Los tres, escribe Judt, aunque teóricamente integrados en el ambiente cultural del momento, "estaban a menudo en desacuerdo con su tiempo y su lugar". Eran por tanto hasta cierto punto outsiders, por emplear la conceptuación del autor. Y lo que les hermana, más allá de sus ostensibles diferencias, es su "compartida cualidad de valentía moral", su disposición para tomar partido no contra sus teóricos oponentes sino contra su propio bando. Alzaron la voz frente al conformismo político e intelectual, desafiaron el yugo de lo establecido, pagando por ello un alto precio: la soledad, la descalificación, el desprecio incluso. En este sentido, la cita de Camus con la que se abre el volumen sería de aplicación estricta a los tres: "Si existiera un partido de los que no están seguros de tener razón, yo estaría en él". Y, como coda, no sería menos aplicable la reflexión de Aron: no se trata de elegir el bien frente al mal, sino lo preferible a lo detestable.



Todos ellos en mayor o menor medida cometieron errores. Pero supieron reconocerlos, a menudo con un gran desgaste personal, en ocasiones con riesgo y casi siempre a costa de concitar una profunda incomprensión. Era el precio de ir a contracorriente. Blum, decía Gide, nunca está seguro, siempre está indagando: demasiada inteligencia y poco carácter. Camus se enfrentaba al establishment intelectual con osadía: "¿No creéis que somos todos responsables de la ausencia de valores?" El inconformismo de Aron despertó una hostilidad indisimulada en el estamento académico e intelectual durante tres décadas. Los tres fueron anticomunistas pero, como subraya Judt, fue el modo en que lo fueron lo que les hace útiles "para la mejor comprensión del país y de su tiempo".
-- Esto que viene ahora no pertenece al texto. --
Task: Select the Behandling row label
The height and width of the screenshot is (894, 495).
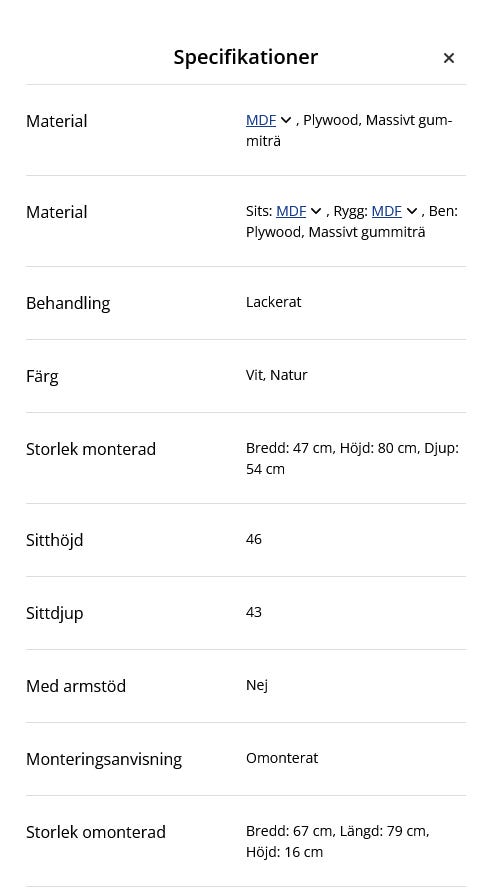Action: pos(68,303)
No es casual que el libro esté dedicado a François Furet, porque el gran historiador francés no solo admiraba a esos tres hombres, sino que él mismo fue tratado -según Judt- de un modo no muy distinto a ellos. A su vez, el referente lejano de todos los citados sería otro gran pensador francés, Alexis de Tocqueville. Se dibuja así una línea de grandes intelectuales que, por su capacidad para desafiar las ideas y convenciones del momento que les toca vivir, brillan con luz propia, pero sufren también el resentimiento de sus próximos, son vilipendiados y, en fin, dado el servilismo imperante, no logran crear escuela: no hay escuela Furet de historia francesa, como no la hay Blum de socialismo, Camus de ética o Aron de sociología. Estos tres hombres, sostiene Judt, solo eran fieles a sus convicciones. Esa es en definitiva la razón por la que, con el tiempo, han llegado a simbolizar "lo mejor de Francia".